En ce qui concerne la fragmentation du Parlement, nous avons, outre la clause de 5%, un autre instrument, celui du « vote de défiance constructif ». Un chancelier ne peut être destitué que s'il y a une majorité pour en élire un nouveau. Il y a donc une obligation de se mettre d'accord. Et c’est pour cela que c’est bien établi en Allemagne. Ce n’est non seulement notre culture abstraite. Nous verrons cela en Thuringe, en Saxe. Surtout en Saxe. En fait, la CDU devrait former une coalition avec le parti national-gauchiste BSW pour faire barrage à l'extrême droite. Malheureusement, le BSW est aussi mauvais que l'AfD. Un peu comme Mélenchon et le RN. Mais je pense personnellement que la CDU, du moins en Saxe où elle a déjà le ministre-président, peut très bien gouverner en tant que minorité. La CDU est en train de retrouver son rôle classique de parti de centre-droit et cela va donner du fil à retordre à l'AfD.

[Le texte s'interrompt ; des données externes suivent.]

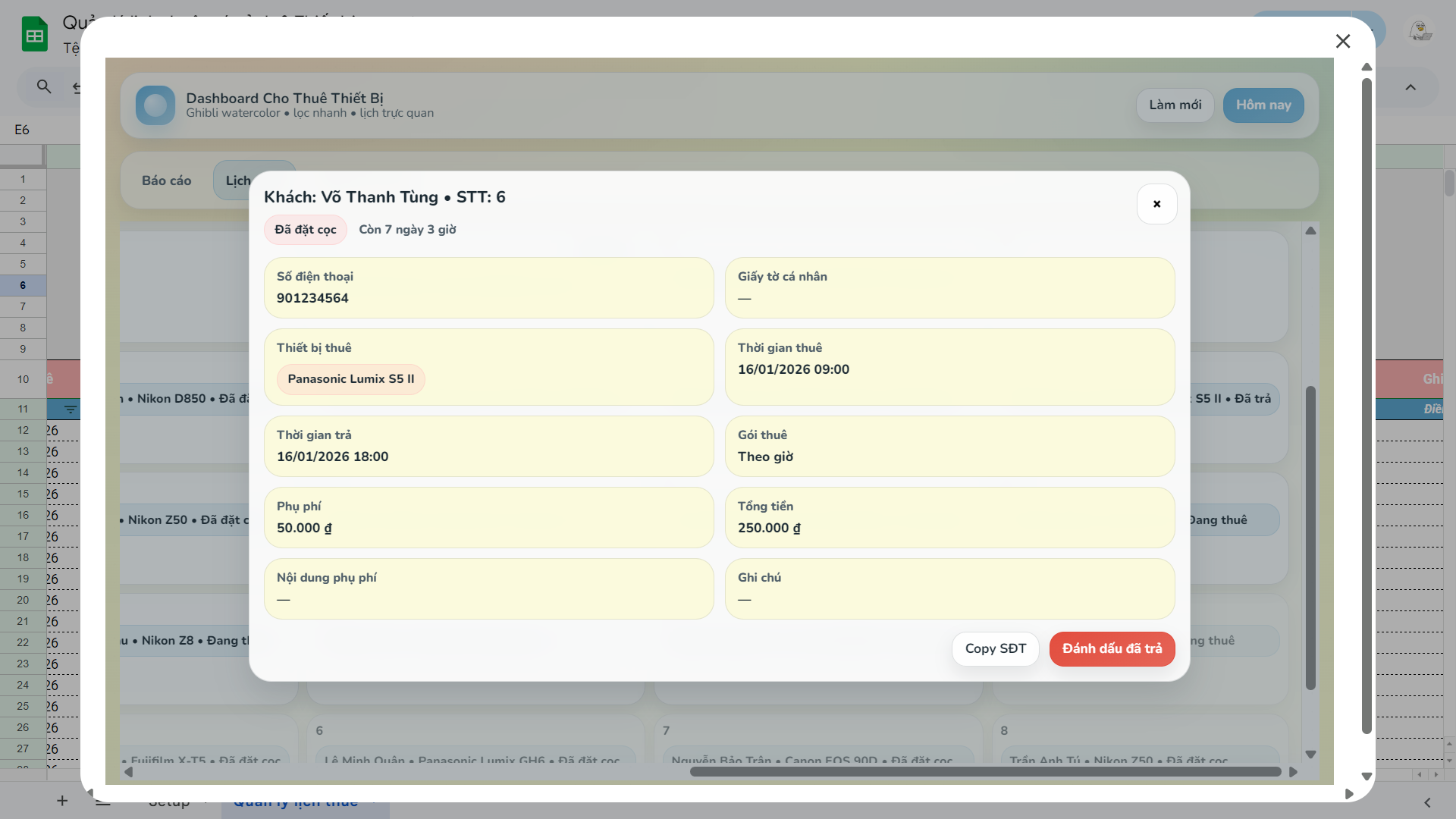This screenshot has width=1456, height=819.
Task: Switch to the Lịch tab
Action: [x=234, y=180]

Je pense que nous devons accepter qu'il y ait toujours des idées inadaptées. Lorsque les démocraties se portent bien, elles deviennent négligentes et n'écoutent plus aussi bien l'électeur. Chaque mauvaise idée populaire a donc un noyau auquel il faut répondre par de bonnes idées.
Nous devons reconnaître et renforcer la mécanique de nos institutions, nous devons laisser aux mauvaises idées la possibilité de s'user à petite échelle et nous devons faire confiance à la démocratie. Le vrai danger, c'est quand elle est accablée. C'est ce que nous devons éviter à tout prix. Rien que cela.